Norwegian speed skater (1908–1940)

Michael Staksrud (2 June 1908 – 10 November 1940) was a Norwegian World Champion in speed skating.

==Life and sports career==
Born in Gran Municipality, in the district of Hadeland, Staksrud started his speed skating career at Hamar Idrettslag (Hamar Sports Club). From 1937 onward, he represented Oslo Skøiteklub (Oslo Skating Club). Together with Ivar Ballangrud and Hans Engnestangen, he formed the famous Hadeland Trio, three Norwegians who dominated both Norwegian and international speed skating in the 1930s. Seven of the nine World Allround Championships between 1930 and 1938, and six of the nine European Allround Championships between 1929 and 1937 were won by a member of this Hadeland Trio, with Staksrud himself winning three World titles and two European titles.
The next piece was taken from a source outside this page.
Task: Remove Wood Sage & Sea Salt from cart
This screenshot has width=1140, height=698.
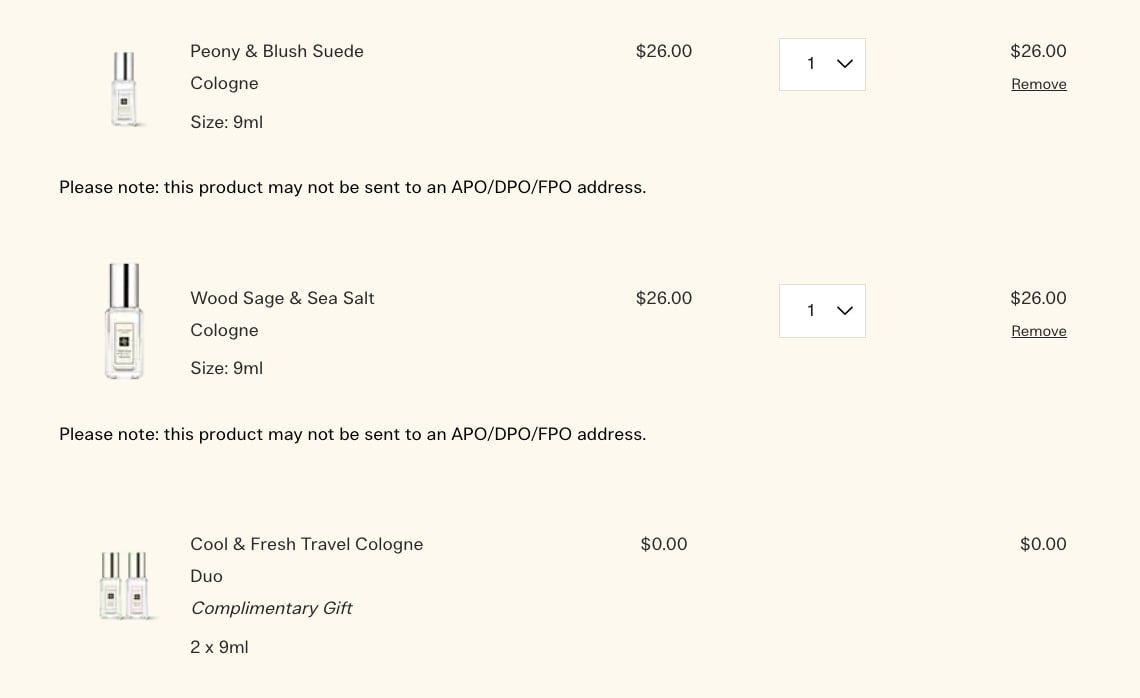Action: [1038, 332]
Another illustration of the domination of the Hadeland Trio was the 1,500 m event at a tournament in Davos on 29 January 1939. Staksrud entered that tournament as the world record holder on that distance with a time of 2:14.9. He was paired with Ballangrud and skated 2:14.4, faster than his world record time, but Ballangrud had finished 0.4 seconds earlier in a time of 2:14.0. However, neither of them became the new world record holder, because Engnestangen skated 2:13.8 in his race.
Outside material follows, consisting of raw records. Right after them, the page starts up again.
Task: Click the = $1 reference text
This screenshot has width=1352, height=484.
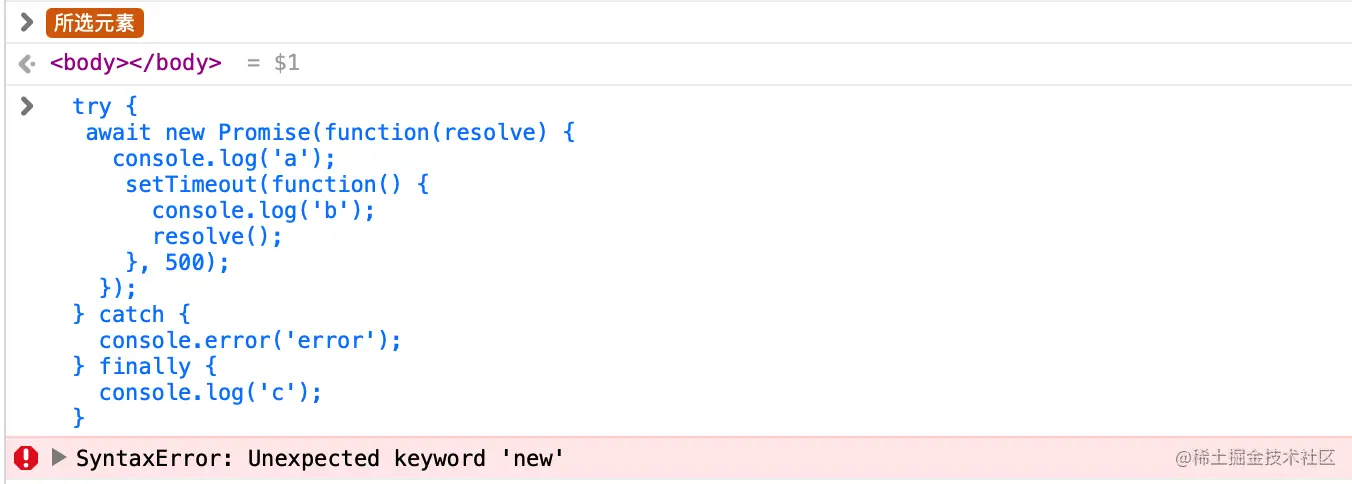Action: [273, 63]
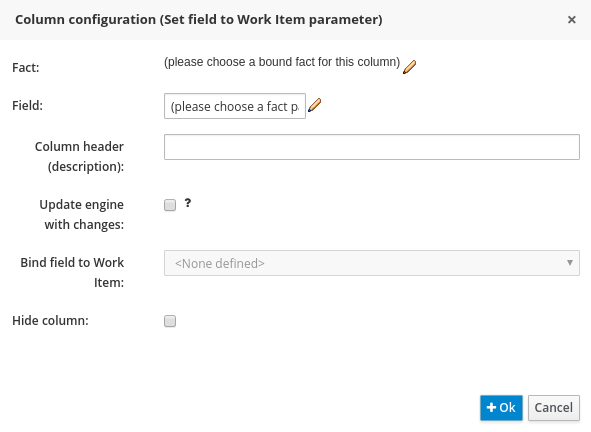Click the Hide column label
Screen dimensions: 591x432
coord(51,320)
Although Staksrud participated in several events at the Winter Olympic Games of 1928, 1932, and 1936, he never won any Olympic medals. In 1940, Staksrud drowned at the age of 32. Some of his family members were helping the Germans, and it was speculated that Staksrud was killed, but apparently it was an accident – he fell into Gjersjøen lake, hit a stone with his head, lost consciousness and drowned. However, his elder brother Paul, who was also a speed skater and died in the 1940s, was probably shot by the Norwegian resistance.

== World records ==
Over the course of his career, Staksrud skated two world records:

| Discipline | Time | Date | Location |
|---|---|---|---|
| 3000 m | 4.59,1 | 25 February 1933 | Hamar |
| 1500 m | 2.14,9 | 31 January 1937 | Davos |

Source: SpeedSkatingStats.com

== Personal records ==
To put these personal records in perspective, the WR column lists the official world records on the dates that Staksrud skated his personal records.

| Event | Result | Date | Venue | WR |
|---|---|---|---|---|
| 500 m | 42.8 | 30 January 1937 | Davos | 42.4 |
| 1,000 m | 1:32.3 | 3 February 1929 | Hamar | 1:31.8 |
| 1,500 m | 2:14.4 | 29 January 1939 | Davos | 2:14.9 |
| 3,000 m | 4:55.2 | 30 January 1937 | Davos | 4:49.6 |
| 5,000 m | 8:19.9 | 4 February 1933 | Hamar | 8:19.2 |
| 10,000 m | 17:23.2 | 5 February 1928 | Davos | 17:22.6 |

Note that Staksrud's personal record on the 1,500 m was not a world record because Hans Engnestangen skated 2:13.8 at the same tournament.

Staksrud has an Adelskalender score of 189.750 points. His highest ranking on the Adelskalender was a first place, which he held for a total of 728 days between 1937 and 1939.